Pancreatic ductal adenocarcinoma (PDAC) is a devastating disease which remains poorly understood. Increasing evidence suggests that the aryl hydrocarbon receptor (AHR) plays a role in the pathogenesis of several cancers; however, its role in PDAC is unclear because AHR exhibits both pro- and anti-tumor activities. Here we evaluated the role of AHR in CR705 and K8484 murine PDAC cells in vitro and CR705 cells in vivo. Loss of Ahr did not affect cell proliferation compared with Cas9 control cells and no differences in tumor development between CR705^Cas9 and CR705^AhrKO cells were observed in immunocompromised mice.
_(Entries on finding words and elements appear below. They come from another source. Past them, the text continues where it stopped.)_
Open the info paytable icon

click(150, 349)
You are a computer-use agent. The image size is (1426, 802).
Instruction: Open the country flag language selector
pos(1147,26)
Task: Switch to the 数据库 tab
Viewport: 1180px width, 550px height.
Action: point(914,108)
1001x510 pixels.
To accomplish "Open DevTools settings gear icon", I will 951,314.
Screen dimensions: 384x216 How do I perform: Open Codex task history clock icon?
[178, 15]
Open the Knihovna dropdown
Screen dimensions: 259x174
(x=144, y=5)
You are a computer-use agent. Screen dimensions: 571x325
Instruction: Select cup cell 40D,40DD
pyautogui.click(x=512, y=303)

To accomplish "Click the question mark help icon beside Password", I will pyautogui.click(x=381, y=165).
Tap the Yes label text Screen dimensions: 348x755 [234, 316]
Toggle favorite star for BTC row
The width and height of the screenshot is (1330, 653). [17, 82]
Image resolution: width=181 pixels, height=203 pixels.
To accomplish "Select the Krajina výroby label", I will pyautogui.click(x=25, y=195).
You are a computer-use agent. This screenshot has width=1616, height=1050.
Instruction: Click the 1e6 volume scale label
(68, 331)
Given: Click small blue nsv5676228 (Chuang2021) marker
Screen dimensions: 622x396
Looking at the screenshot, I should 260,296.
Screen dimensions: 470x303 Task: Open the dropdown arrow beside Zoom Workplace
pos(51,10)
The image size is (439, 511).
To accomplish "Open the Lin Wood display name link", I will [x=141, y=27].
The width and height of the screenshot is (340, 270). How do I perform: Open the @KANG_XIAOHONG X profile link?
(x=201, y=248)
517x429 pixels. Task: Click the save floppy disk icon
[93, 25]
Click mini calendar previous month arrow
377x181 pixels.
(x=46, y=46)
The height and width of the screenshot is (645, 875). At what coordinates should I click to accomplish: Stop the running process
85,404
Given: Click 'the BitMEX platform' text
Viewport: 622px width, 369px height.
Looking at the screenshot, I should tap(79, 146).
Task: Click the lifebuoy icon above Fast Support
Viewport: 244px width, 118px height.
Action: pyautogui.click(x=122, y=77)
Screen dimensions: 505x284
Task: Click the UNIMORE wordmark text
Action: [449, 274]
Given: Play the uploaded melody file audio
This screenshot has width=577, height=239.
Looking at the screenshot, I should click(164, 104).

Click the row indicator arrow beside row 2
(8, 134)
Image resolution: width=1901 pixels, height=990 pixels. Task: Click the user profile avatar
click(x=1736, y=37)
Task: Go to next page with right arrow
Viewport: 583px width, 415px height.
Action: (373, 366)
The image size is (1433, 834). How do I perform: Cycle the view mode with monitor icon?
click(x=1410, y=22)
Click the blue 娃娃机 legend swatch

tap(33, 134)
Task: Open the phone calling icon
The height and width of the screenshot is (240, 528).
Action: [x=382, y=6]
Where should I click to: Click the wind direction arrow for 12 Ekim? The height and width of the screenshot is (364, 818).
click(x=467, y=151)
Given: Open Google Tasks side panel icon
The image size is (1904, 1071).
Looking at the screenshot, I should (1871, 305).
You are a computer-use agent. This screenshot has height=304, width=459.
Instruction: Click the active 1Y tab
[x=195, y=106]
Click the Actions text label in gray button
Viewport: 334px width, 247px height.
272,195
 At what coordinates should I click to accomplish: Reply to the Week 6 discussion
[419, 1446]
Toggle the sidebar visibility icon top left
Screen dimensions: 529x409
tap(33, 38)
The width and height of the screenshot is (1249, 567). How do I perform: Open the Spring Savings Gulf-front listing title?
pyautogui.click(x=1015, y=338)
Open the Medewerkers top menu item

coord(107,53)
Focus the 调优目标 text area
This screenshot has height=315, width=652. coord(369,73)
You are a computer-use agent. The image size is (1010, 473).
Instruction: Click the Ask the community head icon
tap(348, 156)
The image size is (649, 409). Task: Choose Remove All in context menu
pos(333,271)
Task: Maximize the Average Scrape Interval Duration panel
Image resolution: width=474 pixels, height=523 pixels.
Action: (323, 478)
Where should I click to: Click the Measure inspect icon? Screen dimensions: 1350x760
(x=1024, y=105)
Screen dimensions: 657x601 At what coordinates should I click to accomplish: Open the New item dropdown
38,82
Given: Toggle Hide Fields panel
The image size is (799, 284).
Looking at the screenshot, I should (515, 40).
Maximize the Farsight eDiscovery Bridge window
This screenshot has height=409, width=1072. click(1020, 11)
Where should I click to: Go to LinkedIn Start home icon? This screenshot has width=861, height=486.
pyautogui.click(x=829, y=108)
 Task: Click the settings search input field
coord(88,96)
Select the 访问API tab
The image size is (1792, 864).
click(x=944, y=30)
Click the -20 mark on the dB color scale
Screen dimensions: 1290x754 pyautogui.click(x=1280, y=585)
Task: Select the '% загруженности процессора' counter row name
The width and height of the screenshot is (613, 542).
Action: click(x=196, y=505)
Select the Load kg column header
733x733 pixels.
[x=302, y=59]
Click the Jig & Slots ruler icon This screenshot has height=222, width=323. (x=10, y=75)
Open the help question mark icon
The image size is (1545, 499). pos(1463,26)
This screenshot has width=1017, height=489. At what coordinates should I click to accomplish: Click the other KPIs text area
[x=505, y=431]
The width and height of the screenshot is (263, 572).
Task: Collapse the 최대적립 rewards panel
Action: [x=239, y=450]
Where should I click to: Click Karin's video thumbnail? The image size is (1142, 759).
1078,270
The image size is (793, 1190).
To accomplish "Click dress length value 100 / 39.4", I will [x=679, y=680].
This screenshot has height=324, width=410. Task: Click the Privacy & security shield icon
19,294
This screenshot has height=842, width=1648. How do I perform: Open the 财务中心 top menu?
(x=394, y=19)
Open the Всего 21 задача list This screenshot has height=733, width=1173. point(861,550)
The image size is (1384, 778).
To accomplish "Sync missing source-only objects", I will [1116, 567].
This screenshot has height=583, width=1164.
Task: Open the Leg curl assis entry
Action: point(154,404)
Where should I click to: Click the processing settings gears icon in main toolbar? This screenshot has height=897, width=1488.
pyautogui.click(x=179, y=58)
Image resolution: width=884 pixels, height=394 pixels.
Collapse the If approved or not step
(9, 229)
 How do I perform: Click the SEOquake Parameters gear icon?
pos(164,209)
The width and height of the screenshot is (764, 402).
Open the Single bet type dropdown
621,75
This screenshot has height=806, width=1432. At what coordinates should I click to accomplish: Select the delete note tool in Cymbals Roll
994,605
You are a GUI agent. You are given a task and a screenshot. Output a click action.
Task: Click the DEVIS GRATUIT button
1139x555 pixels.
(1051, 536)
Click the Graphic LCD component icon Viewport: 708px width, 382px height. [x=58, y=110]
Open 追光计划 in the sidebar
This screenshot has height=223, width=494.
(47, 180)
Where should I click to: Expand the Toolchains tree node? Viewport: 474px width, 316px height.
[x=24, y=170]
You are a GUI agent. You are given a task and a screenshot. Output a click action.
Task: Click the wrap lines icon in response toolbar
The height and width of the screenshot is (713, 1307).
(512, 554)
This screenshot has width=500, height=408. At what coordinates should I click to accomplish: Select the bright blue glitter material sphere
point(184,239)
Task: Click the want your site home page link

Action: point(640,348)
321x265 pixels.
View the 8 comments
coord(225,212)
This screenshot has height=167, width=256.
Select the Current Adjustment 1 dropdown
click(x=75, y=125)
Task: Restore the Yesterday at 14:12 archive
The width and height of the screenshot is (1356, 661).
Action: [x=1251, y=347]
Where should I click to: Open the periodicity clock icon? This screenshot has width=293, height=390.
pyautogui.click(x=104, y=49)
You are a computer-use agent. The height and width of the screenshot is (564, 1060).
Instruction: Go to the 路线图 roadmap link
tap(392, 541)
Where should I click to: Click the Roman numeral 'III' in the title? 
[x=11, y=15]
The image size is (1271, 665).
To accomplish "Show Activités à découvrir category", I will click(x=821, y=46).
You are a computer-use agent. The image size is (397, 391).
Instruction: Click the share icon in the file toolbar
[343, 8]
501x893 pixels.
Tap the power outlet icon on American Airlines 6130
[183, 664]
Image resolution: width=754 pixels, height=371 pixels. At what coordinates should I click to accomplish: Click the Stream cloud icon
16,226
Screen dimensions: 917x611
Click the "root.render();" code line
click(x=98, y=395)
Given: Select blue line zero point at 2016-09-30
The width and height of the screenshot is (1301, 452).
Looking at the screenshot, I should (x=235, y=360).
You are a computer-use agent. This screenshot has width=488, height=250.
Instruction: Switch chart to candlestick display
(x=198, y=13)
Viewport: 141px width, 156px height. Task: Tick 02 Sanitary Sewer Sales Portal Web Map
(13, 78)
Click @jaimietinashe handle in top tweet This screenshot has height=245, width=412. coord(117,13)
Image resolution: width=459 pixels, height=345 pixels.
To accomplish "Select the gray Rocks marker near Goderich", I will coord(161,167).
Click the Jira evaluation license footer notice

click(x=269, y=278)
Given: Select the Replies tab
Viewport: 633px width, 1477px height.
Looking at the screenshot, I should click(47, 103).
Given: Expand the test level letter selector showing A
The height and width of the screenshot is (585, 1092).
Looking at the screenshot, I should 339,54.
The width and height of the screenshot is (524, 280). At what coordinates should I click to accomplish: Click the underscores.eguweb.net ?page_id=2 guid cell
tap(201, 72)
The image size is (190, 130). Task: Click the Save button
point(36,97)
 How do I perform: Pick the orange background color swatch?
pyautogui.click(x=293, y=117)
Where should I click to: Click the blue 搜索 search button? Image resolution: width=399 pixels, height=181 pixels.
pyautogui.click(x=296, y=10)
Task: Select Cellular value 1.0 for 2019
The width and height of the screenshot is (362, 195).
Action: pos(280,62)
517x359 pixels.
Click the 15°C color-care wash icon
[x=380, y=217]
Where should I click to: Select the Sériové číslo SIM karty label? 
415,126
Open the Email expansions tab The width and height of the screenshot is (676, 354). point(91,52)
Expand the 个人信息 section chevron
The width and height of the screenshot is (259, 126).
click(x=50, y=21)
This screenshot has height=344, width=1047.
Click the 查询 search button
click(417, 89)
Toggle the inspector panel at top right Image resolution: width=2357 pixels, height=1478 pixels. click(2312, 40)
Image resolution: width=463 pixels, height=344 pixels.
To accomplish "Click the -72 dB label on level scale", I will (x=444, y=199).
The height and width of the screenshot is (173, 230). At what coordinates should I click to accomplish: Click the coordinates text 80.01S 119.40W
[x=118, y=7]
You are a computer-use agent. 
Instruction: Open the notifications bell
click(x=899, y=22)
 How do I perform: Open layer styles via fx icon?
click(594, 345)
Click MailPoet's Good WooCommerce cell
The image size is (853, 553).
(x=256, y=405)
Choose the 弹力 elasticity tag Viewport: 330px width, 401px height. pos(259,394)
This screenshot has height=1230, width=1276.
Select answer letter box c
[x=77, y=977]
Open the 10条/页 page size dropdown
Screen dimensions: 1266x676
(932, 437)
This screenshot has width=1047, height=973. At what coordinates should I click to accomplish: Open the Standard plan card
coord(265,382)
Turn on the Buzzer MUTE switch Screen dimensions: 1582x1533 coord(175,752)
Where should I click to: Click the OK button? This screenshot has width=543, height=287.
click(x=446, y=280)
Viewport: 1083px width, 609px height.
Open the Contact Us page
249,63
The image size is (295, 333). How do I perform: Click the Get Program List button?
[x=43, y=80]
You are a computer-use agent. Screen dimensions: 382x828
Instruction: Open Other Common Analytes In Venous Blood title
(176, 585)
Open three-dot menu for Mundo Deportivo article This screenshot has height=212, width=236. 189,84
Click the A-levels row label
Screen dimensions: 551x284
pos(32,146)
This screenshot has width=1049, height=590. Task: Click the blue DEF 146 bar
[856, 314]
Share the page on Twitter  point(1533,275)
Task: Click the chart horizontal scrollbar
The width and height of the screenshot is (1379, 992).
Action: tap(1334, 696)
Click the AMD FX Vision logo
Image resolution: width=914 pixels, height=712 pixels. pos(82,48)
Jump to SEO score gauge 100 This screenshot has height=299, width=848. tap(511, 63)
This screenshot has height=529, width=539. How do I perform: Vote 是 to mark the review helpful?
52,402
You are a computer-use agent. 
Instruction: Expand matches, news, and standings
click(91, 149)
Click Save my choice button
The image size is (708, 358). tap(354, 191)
Conversely, tumors from CR705^AhrKO cells grew more slowly than tumors from CR705^Cas9 cells in immune competent mice. RNA sequencing identified 1279 genes upregulated and 586 genes downregulated in CR705^AhrKO tumors compared with CR705^Cas9 tumors. Pathway analysis identified immunoregulatory interactions, interferon signaling, and chemokine signaling among the top upregulated pathways. Increased infiltration of CD45⁺ cells and higher numbers of CD8⁺ T cells and F4/80⁺ cells were observed in CR705^AhrKO tumors. Ahr deficiency in macrophages (LysMCre) or lymphocytes (RorcCre) did not alter tumor development of CR705^Cas9 cells compared with Ahr^fl/fl mice. CR705^AhrKO tumors in RorcCre mice, but not in LysMCre mice had significantly lower tumor weights normalized to body weights compared with CR705^AhrKO tumors in WT mice. These findings show that Ahr loss in CR705 pancreatic cancer cells is sufficient to induce proinflammatory gene responses that contribute to increased immune cell infiltration and reduced tumor growth.